Datasets can be accessed through the DatasetManager, an interface for dataset functionalities. The manager is accessed in the following manner:

from gsitk.datasets.datasets import DatasetManager

dm = DatasetManager()

Dataset preparation includes downloading the data (if necessary) and pre-processing it. This is the main functionality of the DatasetManager, and can be accessed in this way:

data = dm.prepare_datasets()

The prepare_datasets methods downloads all available datasets (if necessary) and pre-process them, loading them into memory. Alternatively, it is possible to load a selection of datasets specifying theirs names:

data = dm.prepare_datasets(['vader', 'pl05'])
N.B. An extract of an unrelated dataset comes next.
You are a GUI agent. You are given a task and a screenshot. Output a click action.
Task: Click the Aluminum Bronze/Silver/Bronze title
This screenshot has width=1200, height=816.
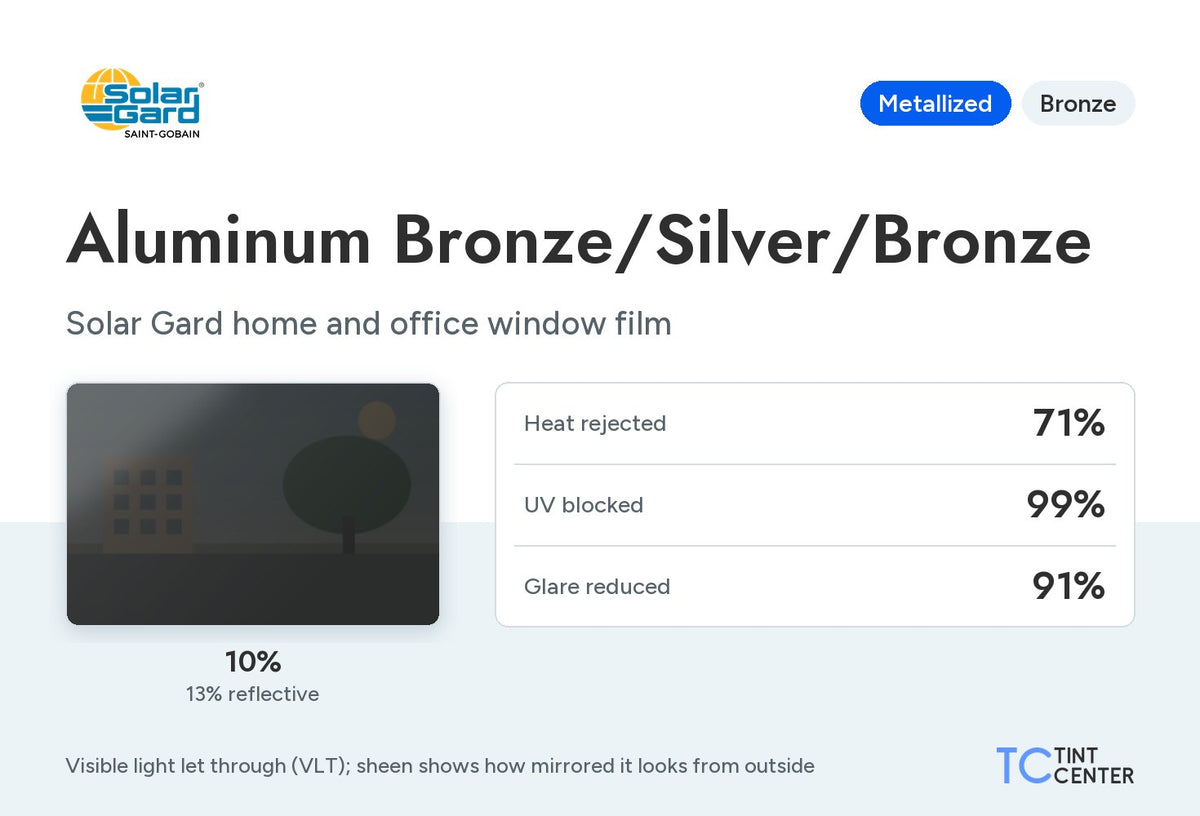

This example loads the vader and PL05 datasets. The prepare_datasets method returns a dict that contains the datasets. Each key corresponds the a dataset name, and the value is a pandas Dataframe.

>>> data = dm.prepare_datasets(['vader', 'pl05'])

>>> type(data)
<class 'dict'>

>>> data.keys()
dict_keys(['vader', 'pl05'])

>>> type(data['vader'])
pandas.core.frame.DataFrame

>>> data['vader'].head()
   polarity                                               text
0         1  [somehow, i, was, blessed, with, some, really,...
1         1       [yay, ., another, good, phone, interview, .]
2         1  [we, were, number, deep, last, night, amp, the...
3         1            [lmao, allcaps, ,, amazing, allcaps, !]
4        -1  [two, words, that, should, die, this, year, :,...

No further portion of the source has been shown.